Rising levels of carbon dioxide in Earth's atmosphere could exacerbate efforts to clean up our increasingly cluttered shell of orbiting space junk.
According to two new studies, the greenhouse gas has significantly contributed to the contraction of the upper atmosphere. This contraction has been hypothesized for decades; now, for the first time, it's been actually observed.
Some of the observed shrinkage is normal, and will bounce back; but the contribution made by CO2 is, scientists say, probably permanent.
This means that defunct satellites and other bits of old technology in low Earth orbit is likely to remain in place longer due to the reduction of atmospheric drag, cluttering up the region and causing problems for newer satellites and space observations.
"One consequence is satellites will stay up longer, which is great, because people want their satellites to stay up," explains geospace scientist Martin Mlynczak of NASA's Langley Research Center.
"But debris will also stay up longer and likely increase the probability that satellites and other valuable space objects will need to adjust their path to avoid collisions."
Descriptions of Earth's atmosphere generally set the layers at specific altitudes, but the truth is that the volume of gases surrounding our world isn't static. It expands and contracts in response to various influences, the biggest of which is probably the Sun.
Now, the Sun isn't static either. It goes through cycles of activity, from high, to low, and back again, roughly every 11 years. We're currently amid the 25th such cycle since reckoning began, a cycle that started around December 2019. The previous cycle, number 24, was unusually subdued even at the peak of solar activity, and this is what enabled Mlynczak and his colleagues to take measurements of atmospheric contraction.
Their attention was focused on two layers, collectively known as the MLT: the mesosphere, which starts at about 60 kilometers (37 miles) altitude; and the lower thermosphere, which starts at around 90 kilometers.
Data from NASA's TIMED satellite, an observatory collecting data on the upper atmosphere, gave them pressure and temperature information for the MLT for a nearly 20-year period, from 2002 to 2021.
In some lower layers of the atmosphere, CO2 creates a warming effect by absorbing and re-emitting infrared radiation in all directions, effectively trapping a portion of it.
Up in the much, much thinner MLT, however, some of the infrared radiation emitted by CO2 escapes into space, effectively carrying away heat and cooling the upper atmosphere. The higher the CO2, the cooler the atmosphere.

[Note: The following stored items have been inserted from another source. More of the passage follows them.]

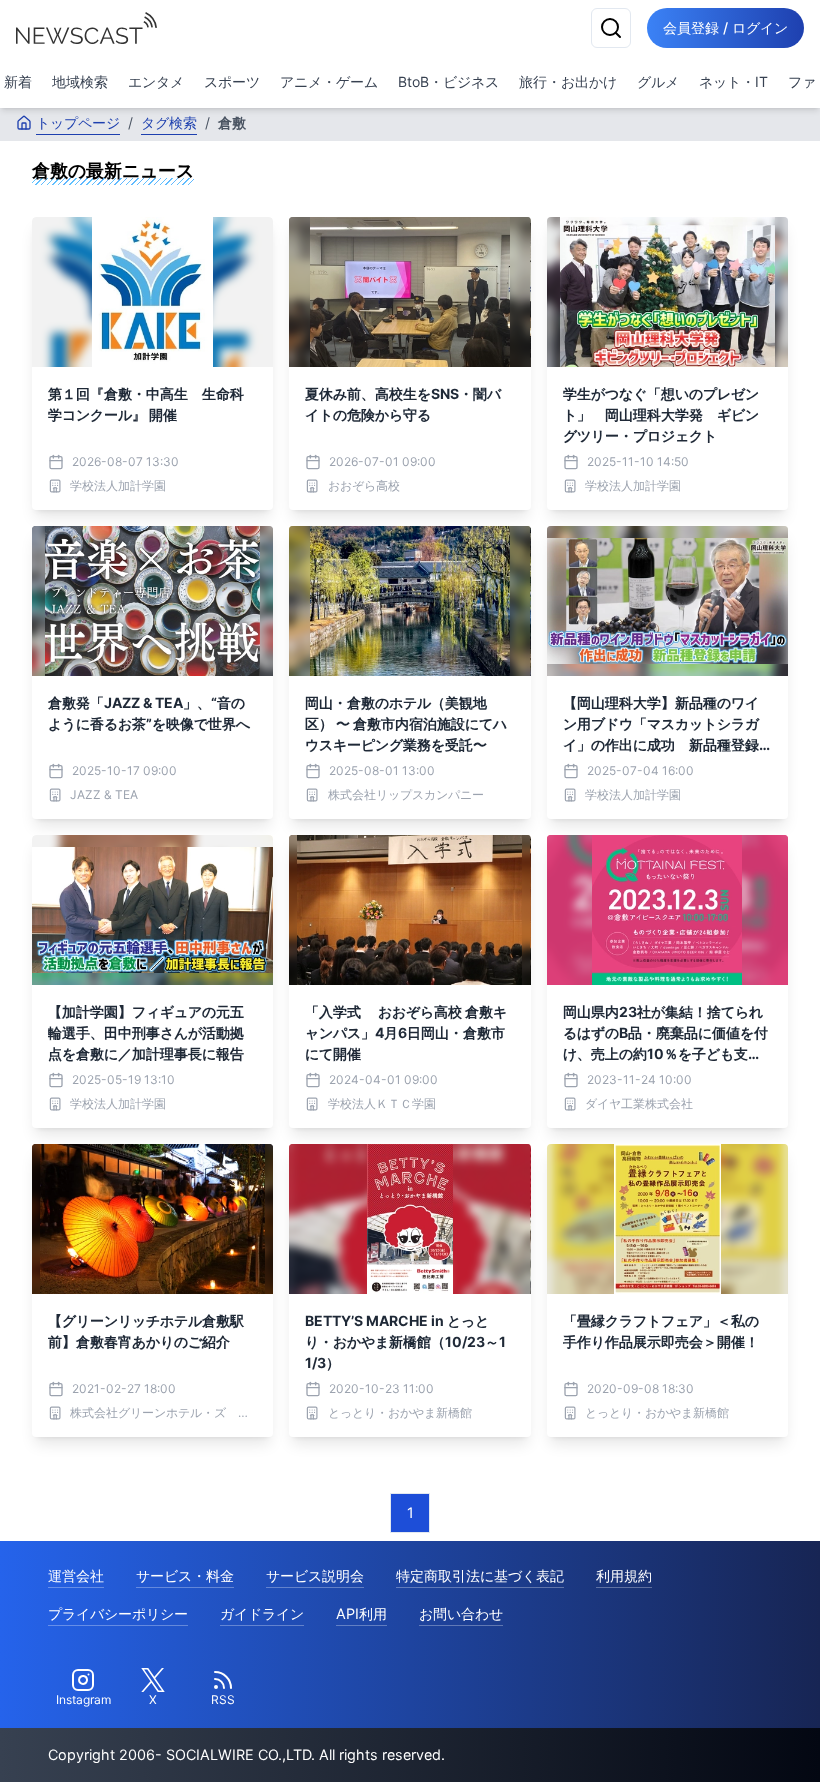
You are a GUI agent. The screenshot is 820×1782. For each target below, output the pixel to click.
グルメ (658, 81)
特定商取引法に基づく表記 (480, 1575)
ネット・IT (733, 81)
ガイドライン (262, 1613)
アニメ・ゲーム (329, 81)
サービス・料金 (185, 1575)
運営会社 (76, 1575)
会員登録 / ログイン (725, 27)
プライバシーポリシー (118, 1613)
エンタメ (156, 81)
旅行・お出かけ (568, 81)
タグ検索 (169, 122)
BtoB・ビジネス (448, 81)
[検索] (611, 28)
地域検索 (80, 81)
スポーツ (232, 81)
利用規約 (624, 1575)
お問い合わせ (461, 1613)
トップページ (78, 122)
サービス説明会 (315, 1575)
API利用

We already knew this cooling is causing the stratosphere to contract. Now we can see it's doing the same to the mesosphere and thermosphere above it too. Using the data from TIMED, Mlynczak and his team found that the MLT contracted by about 1,333 meters (4,373 feet). Approximately 342 meters of that is the result of CO2-induced radiative cooling.
"There's been a lot of interest in seeing if we can actually observe this cooling and shrinking effect on the atmosphere," Mlynczak says.
"We finally present those observations in this paper. We're the first to show the shrinking of the atmosphere like this, on a global basis."
Given that the thermosphere extends out to several hundred kilometers, that 342 meters might not seem like a lot. However, a paper published in September by physicist Ingrid Cnossen of the British Antarctic Survey in the UK showed that thermospheric cooling could result in a 33 percent reduction in atmospheric drag by 2070.
Atmospheric drag is what helps satellites and rocket stages deorbit after their missions end. This reduction in drag could prolong the orbital lifespan of defunct space junk by 30 percent by 2070, Cnossen found.
As more and more satellites are launched into low-Earth orbit, this is going to become an increasing problem, with no real mitigation measures in sight – either to decrease the number of satellites, or the amount of CO2.
"At every altitude, there is a cooling and a contraction that we attribute in part to increasing carbon dioxide," Mlynczak says. "As long as carbon dioxide increases at about the same rate, we can expect these rates of temperature change to stay about constant too, at about half a degree Kelvin [of cooling] per decade."
The research has been published in Journal of Geophysical Research: Atmospheres.